Boost logo

Boost :

Subject: Re: [boost] [smart ptr] Any interest in copy-on-write pointer for C++11?
From: Ralph Tandetzky (ralph.tandetzky_at_[hidden])
Date: 2013-02-09 03:49:13


On 02/09/2013 07:01 AM, Mathias Gaunard wrote:
> On 08/02/13 18:41, Ralph Tandetzky wrote:
>
>> Copy-on-write is the most important use case of the class design. Even
>> larger libraries like Qt use copy-on-write for some types (like QImage
>> or QPixmap) and make the user interface much easier to use.
>
> That's because Qt is broken, and is written to support broken C++
> programming practices.
> If you only copy when you need to copy, then there is no need for the
> COW mechanism. COW was invented to workaround issues with code that
> copied but didn't actually need to.
> COW also has the nasty effect that your real object is gonna change
> its address just because you modified it. For this reason the C++11
> standard prevents implementation of standard components like
> std::string from using that mechanism.
>

Obviously, COW was invented for code that copied but didn't need to. And
that's still a valid reason to use COW today in C++11. Yes, you can move
objects and avoid a copy. Or you can swap cheaply, if you need to. But
sometimes you need to copy, if you don't know for sure whether the
reference count is 1.

Under your assertions the STL is just as broken. For example
std::vector<T>::pushback() might change the address of the contained
data and therefore invalidate all pointers and iterators to it. That's
still a source of many bugs unfortunately, especially for newbies in
C++. The COW implementation of std::string had the following weird effect:
         std::string a("Hello world!");
         char & p = a[11];
         std::string b( a ); // makes a cheap copy
         p = '.'; // modifies a and b
The reason is the escaping reference. The same effect can be achieved
with QImage because the interface allows escaping pointers to the
contained image data. The cow_ptr<T> design I'm proposing tries to avoid
this pitfall. There's a const version of the member function get(), but
not mutable one, since that would let a pointer escape instantly. The
only function that lets a non-const pointer escape directly is
operator->(), which is reasonable, since it is unlikely for a user of
the class to write
         T * raw = ptr.operator->();
To still make it possible to modify the pointed to object easily you can
use the cow_ptr member function apply() which takes a functor which
takes a raw pointer to T or to use the macro COW_APPLY in the following way
         auto ptr = make_cow<Type>( /* constuctor arguments */ );
         ptr.apply( [&]( Type * p ) { p->modify(); } ); // equivalent to
ptr->modify();
         COW_APPLY(ptr) { ptr->modify(); }; // does the same
If you really want to, you can still let a pointer or a reference to the
pointed-to object escape. But it's harder. This way the interface is
easy to use correctly and hard to use incorrectly. If you use it
correctly (i.e. don't let references escape), then it does not suffer
from the above problem with the cow implementation of string and I
believe it's safe.

>> A major
>> reason is that value semantics are easier to reason about than reference
>> semantics. For this purpose cow_ptr<T> is an enabler. Moving isn't
>> always sufficient.
>
> Value semantics do not require COW. There is no logic between your
> statements. Value semantics mean that when you modify a copy of an
> object, then the original is left unmodified. To achieve this you can
> either copy when requested or delay it until you're actually modifying.
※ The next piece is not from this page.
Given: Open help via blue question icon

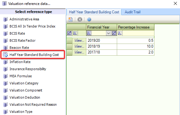Looking at the screenshot, I should click(x=89, y=19).
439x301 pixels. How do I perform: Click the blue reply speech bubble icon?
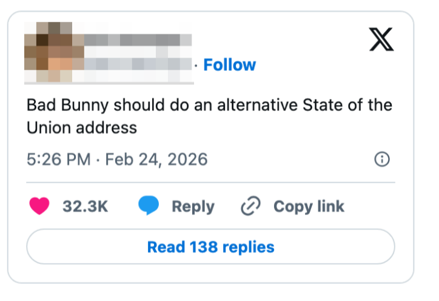pyautogui.click(x=149, y=206)
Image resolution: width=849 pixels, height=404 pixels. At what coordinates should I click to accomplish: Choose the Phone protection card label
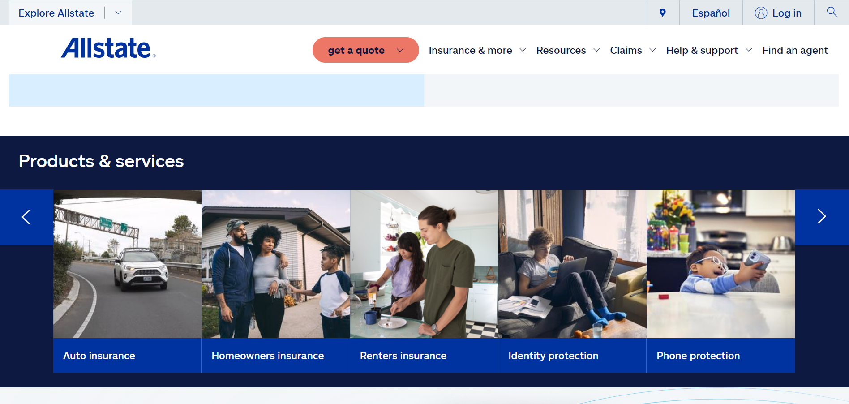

Sorry, my statement was incomplete. The goal is to avoid unnecessary
copies, because copying can be really expensive (think of the data
inside an image or matrix class). I would prefer a matrix class with
value sematics instead of reference semantics. It's easier to reason
about. And I would like to be able to write
         Matrix a, b(1000,1000);
         a = b;
without having to fear that the whole 1000x1000 matrix is deeply copied.

> The simplest way to deal with this is to simply copy when asked to
> copy by the user, which is not only straightforward and keeping a good
> separation of concerns, but it also means you don't need the delaying
> mechanism and the overhead attached to it.
> KISS.

For client code of a class using cow_ptrs for data members internally it
is even easier not to worry about making copies, but the class
automatically does it for you. cow_ptr helps to implement that behaviour.
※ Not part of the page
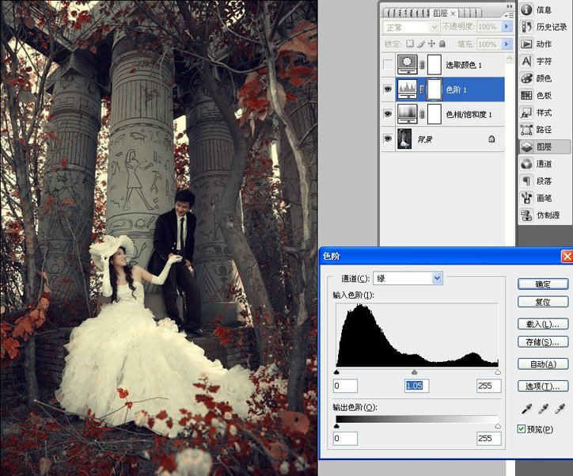Click the gray midtone input slider
This screenshot has width=573, height=476.
coord(414,372)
>> The class design allows you to copy objects polymorphically. I tried it.
>> It works. It's useful.
>
> It would work just as well without COW. COW does not affect observable
> behaviour, it's purely an implementation-specific detail.
> It should not leak in the interface.

It can be an implementation-specific detail and can make code faster
without the client code knowing about it. But it can also be a thing the
client code relies upon as with the Matrix class above. Sometimes client
code might want to know, if copies can be made cheaply.

>> I used it in production code.
>
> That just means the code does what you need and is stable enough to
> work reliably in your use cases.
> This doesn't say anything about the quality of the design.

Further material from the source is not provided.